:: What to work on ::
Check each line of the records below for the word "agent" and copy those where it appears.

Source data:
□ □ □ □
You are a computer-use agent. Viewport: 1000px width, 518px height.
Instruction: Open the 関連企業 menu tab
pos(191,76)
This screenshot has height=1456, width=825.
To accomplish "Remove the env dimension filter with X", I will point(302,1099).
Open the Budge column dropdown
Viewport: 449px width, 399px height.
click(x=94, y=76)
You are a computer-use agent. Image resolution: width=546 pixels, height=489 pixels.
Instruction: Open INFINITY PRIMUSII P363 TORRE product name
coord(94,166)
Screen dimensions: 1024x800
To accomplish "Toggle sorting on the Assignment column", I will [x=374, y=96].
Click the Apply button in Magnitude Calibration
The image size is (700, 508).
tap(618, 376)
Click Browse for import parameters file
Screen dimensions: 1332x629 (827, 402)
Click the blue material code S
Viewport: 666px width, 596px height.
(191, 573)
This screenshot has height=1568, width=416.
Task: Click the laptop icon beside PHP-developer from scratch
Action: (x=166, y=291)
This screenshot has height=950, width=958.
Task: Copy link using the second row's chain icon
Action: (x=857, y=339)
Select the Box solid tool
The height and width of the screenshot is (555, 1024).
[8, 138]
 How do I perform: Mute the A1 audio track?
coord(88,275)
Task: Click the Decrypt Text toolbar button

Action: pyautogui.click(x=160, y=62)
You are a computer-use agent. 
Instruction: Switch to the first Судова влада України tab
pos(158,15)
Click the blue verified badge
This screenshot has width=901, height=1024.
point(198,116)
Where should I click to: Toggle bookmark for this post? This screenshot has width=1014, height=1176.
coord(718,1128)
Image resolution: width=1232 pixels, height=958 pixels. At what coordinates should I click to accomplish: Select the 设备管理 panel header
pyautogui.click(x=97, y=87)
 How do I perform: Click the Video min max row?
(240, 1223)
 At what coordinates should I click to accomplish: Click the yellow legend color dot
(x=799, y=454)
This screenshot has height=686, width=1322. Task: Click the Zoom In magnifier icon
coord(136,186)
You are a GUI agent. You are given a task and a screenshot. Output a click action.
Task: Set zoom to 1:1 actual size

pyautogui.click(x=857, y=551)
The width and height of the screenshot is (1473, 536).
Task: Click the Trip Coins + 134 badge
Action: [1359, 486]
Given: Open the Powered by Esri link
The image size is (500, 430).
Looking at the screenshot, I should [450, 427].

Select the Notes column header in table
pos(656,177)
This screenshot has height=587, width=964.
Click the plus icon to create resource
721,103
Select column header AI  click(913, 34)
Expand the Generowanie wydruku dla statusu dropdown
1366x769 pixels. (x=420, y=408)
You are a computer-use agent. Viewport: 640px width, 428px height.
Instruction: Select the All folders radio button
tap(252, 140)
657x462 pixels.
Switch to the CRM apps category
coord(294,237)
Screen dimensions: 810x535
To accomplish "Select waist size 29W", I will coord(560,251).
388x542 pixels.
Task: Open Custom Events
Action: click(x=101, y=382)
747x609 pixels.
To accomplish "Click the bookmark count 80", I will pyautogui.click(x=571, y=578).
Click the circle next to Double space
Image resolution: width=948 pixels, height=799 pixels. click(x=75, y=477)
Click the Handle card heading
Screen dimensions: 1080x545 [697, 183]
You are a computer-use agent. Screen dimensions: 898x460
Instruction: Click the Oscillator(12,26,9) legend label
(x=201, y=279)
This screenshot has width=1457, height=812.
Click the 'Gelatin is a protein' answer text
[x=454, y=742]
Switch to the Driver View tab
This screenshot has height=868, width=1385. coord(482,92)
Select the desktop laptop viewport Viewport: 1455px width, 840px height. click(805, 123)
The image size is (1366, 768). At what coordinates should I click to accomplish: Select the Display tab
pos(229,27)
□ □ □ □
:: Solved exercise ::
You are a computer-use agent. Viewport: 1000px width, 518px height.
You are a computer-use agent. Image resolution: width=546 pixels, height=489 pixels.
You are a computer-use agent. 
You are a GUI agent. You are given a task and a screenshot. Output a click action.
You are a computer-use agent. Viewport: 640px width, 428px height.
You are a computer-use agent. Screen dimensions: 898x460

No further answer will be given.